[Brief]:
Please return all records verbatim, no pictures.

==== Material for this task

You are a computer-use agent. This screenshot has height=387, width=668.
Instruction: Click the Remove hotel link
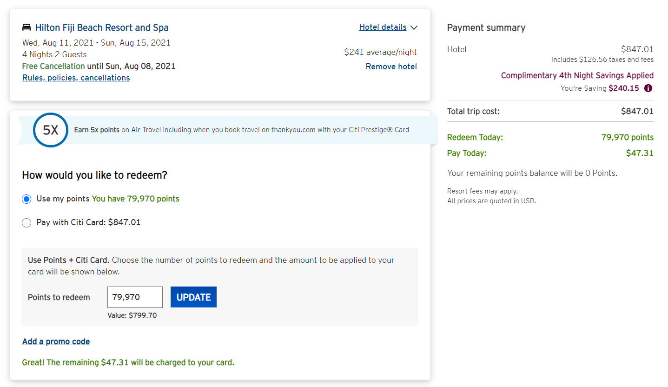click(x=391, y=67)
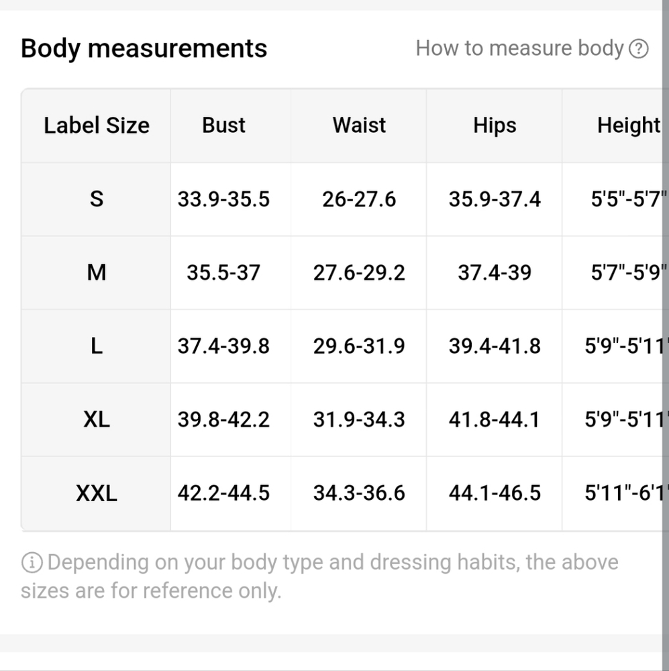The image size is (669, 671).
Task: Click the info icon beside the disclaimer
Action: (x=32, y=563)
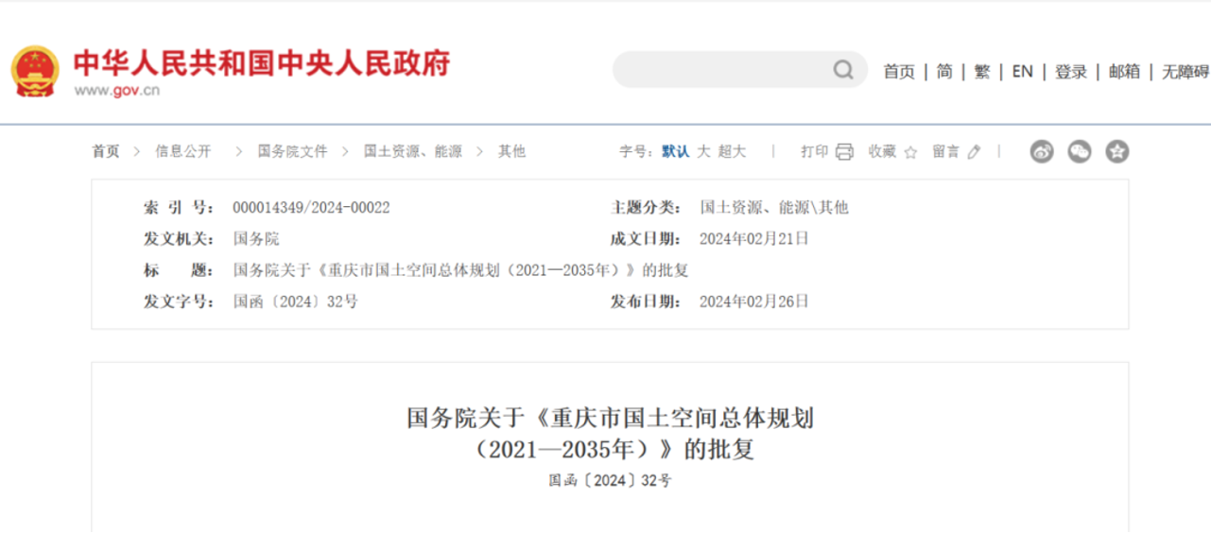Click the printer icon next to 打印
Screen dimensions: 1211x533
pos(844,152)
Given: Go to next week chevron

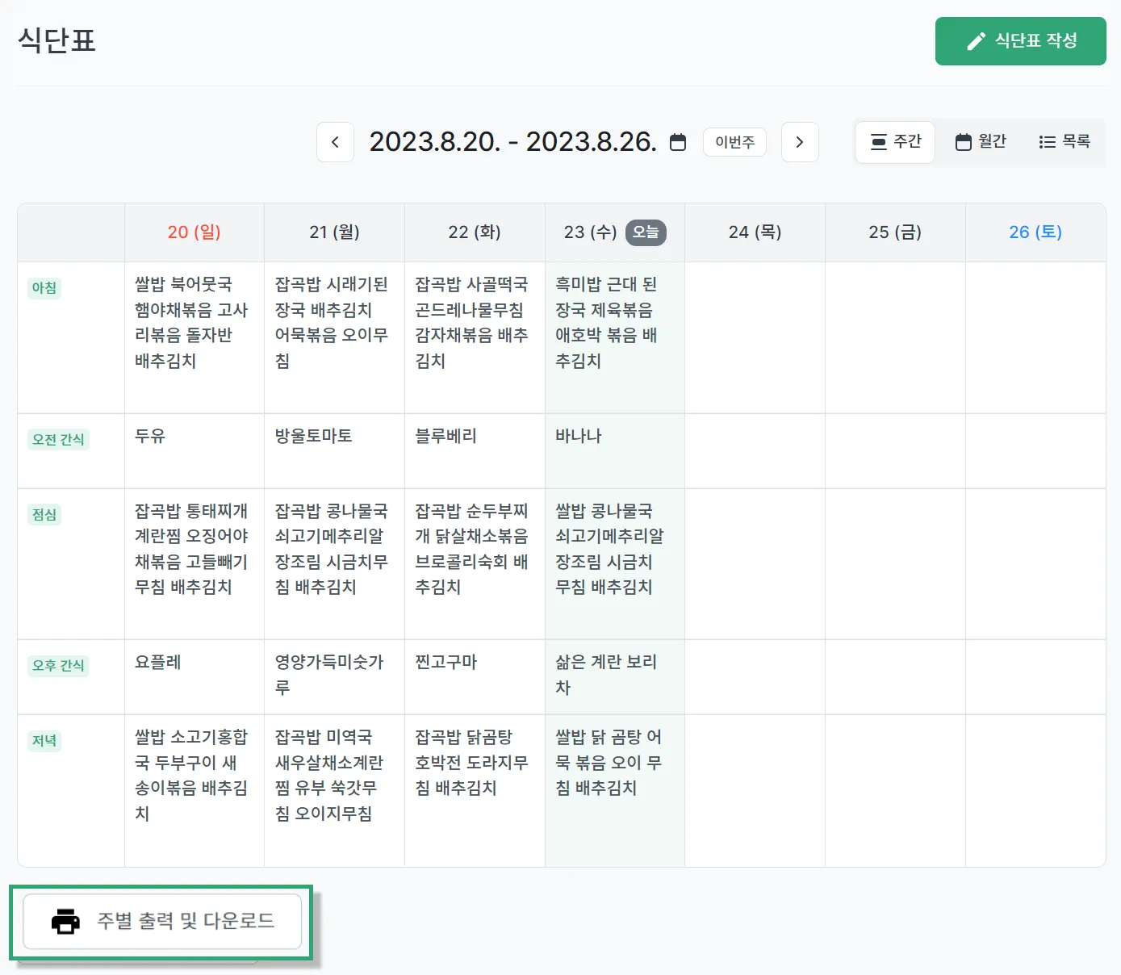Looking at the screenshot, I should click(x=800, y=142).
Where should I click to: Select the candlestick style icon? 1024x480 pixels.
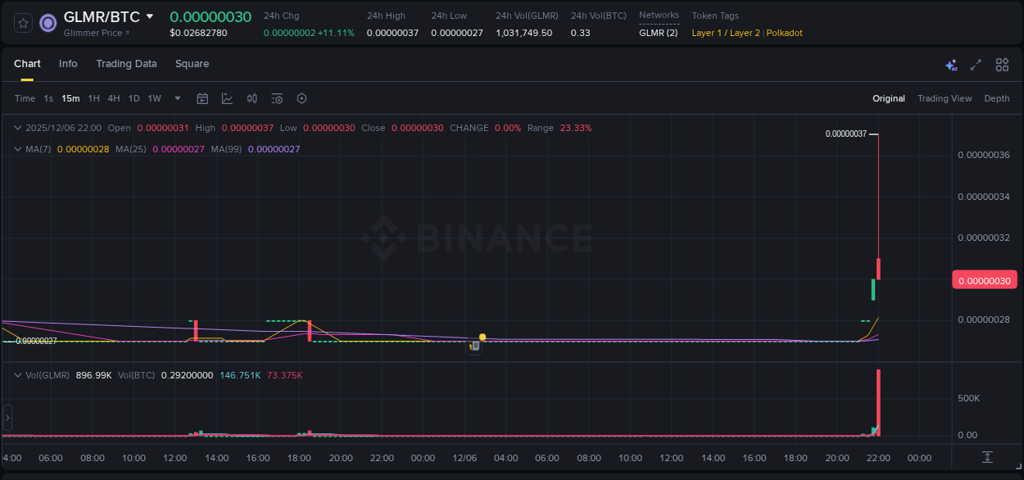coord(251,98)
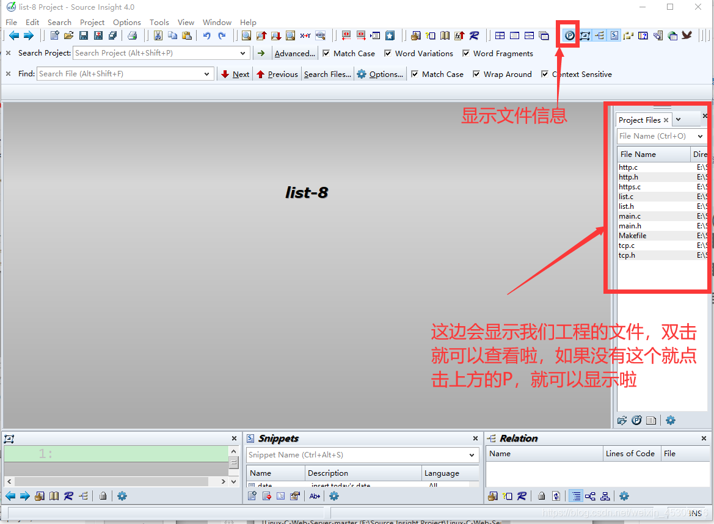Open the Options menu
This screenshot has height=524, width=714.
126,22
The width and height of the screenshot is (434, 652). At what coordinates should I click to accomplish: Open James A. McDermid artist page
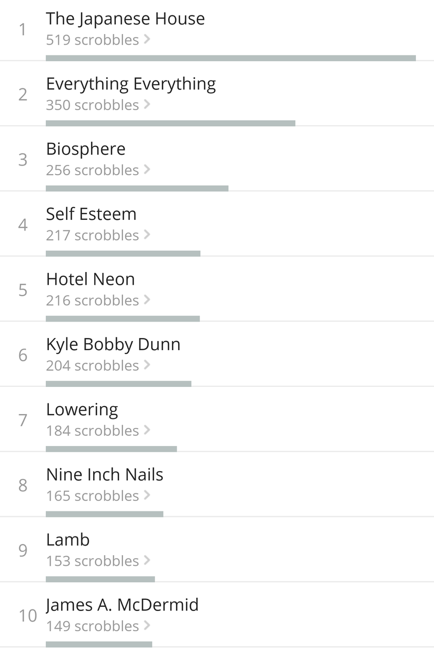(122, 605)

========

[Exercise solution]:
You are a computer-use agent. This screenshot has height=387, width=668.
Instruction: Click the Remove hotel link
click(x=391, y=67)
The image size is (669, 671).
Task: Click the info icon beside the disclaimer
Action: (x=32, y=563)
Click the printer icon next to 打印
Screen dimensions: 1211x533
pos(844,152)
Given: Go to next week chevron

Looking at the screenshot, I should click(x=800, y=142).
Where should I click to: Select the candlestick style icon? 1024x480 pixels.
coord(251,98)
Open the Options menu
This screenshot has height=524, width=714.
126,22
The width and height of the screenshot is (434, 652). At what coordinates should I click to accomplish: Open James A. McDermid artist page
(122, 605)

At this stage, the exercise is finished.